In olden days, it might have represented some up-front cash collection, but today, nearly every booking is paid by credit card, and I recently learned that credit card processing intermediaries withhold a huge chunk of cash from airlines (varies according to specific contract terms, I assume) until the revenue is earned in case they must pay refunds for airlines that stop operating in the interim. Therefore, airlines don't receive much cash benefit from bookings until the passengers fly.
The card companies are in a world of financial pain too. In most jurisdictions, whether they get repaid by their customer or not, ultimately they have to make the refund to the customer. However, there is a process where this can be dragged out, while waiting for the airline to approve the refund (in other words, the claim is justified). The card company also has to refund part of their revenue (commission), so understandable why both card companies and airlines are 'stretching' the refund process.
When refunds consistently exceed inflows from customers, the customer must obtain a bank guarantee and / or credit line to cover the refunds, and the value is many times the actual or average outflow. Not many financiers (none?) willing to underwrite refunds in the present environment.
In normal circumstances, the card companies simply debits the refunds from funds 'passing through', but it doesn't work when the funds flow is negative.
I'm not talking about lending losses from cardholders not paying their bills. I'm saying that booking using credit cards do not mean the airline has received all that cash. Unlike most other merchants, card issuers withhold settlement of cash to the airlines for credit card transactions until the flights are flown to protect the card issuer in case the airline goes under and they have to pay out refunds to their cardholders for chargebacks. Bookings do not equal cash to airlines nor do they equal revenue recognized by airlines.

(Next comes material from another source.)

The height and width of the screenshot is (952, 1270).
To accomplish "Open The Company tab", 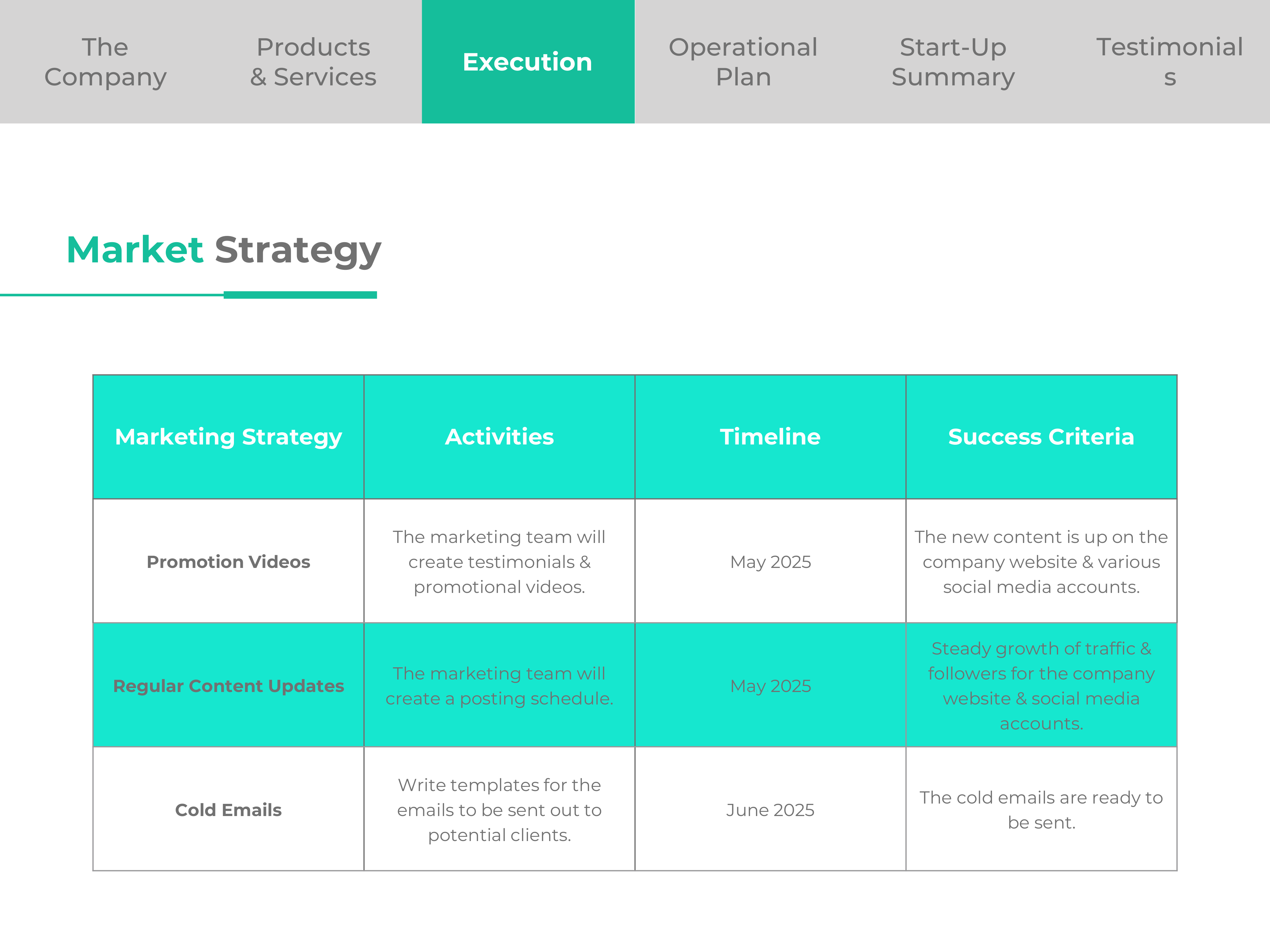I will [x=106, y=62].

I'm not talking about lending losses either.
The only reason card issuers withhold payments to merchants, is in respect to creditworthiness concerns. In the present environment, merchants (in this case airlines), have four choices - repay all the disputed transactions, cease accepting the card, obtain a bank guarantee or credit to the value required by the card issuer, or allow the card issuer to 'hold' funds. For most, the latter is the only option.
Call me cynical, but withholding funds from merchants, usefully assists card issuers liquidity, and creates a buffer if the merchant should fail.
Many new directors fail to look back through board minutes. If they did, they would understand in most jurisdictions becoming a merchant requires LLC's to obtain Board approval, and to minute the execution of the agreement. Why? So all directors are jointly and severally liable, and 'grips' new directors on appointment, and old on transactions until the date of departure (and disputed beyond). You can buy an extension to Directors Liability insurance for this risk, which in the current environment, insurers are now re-pricing and / or cancelling.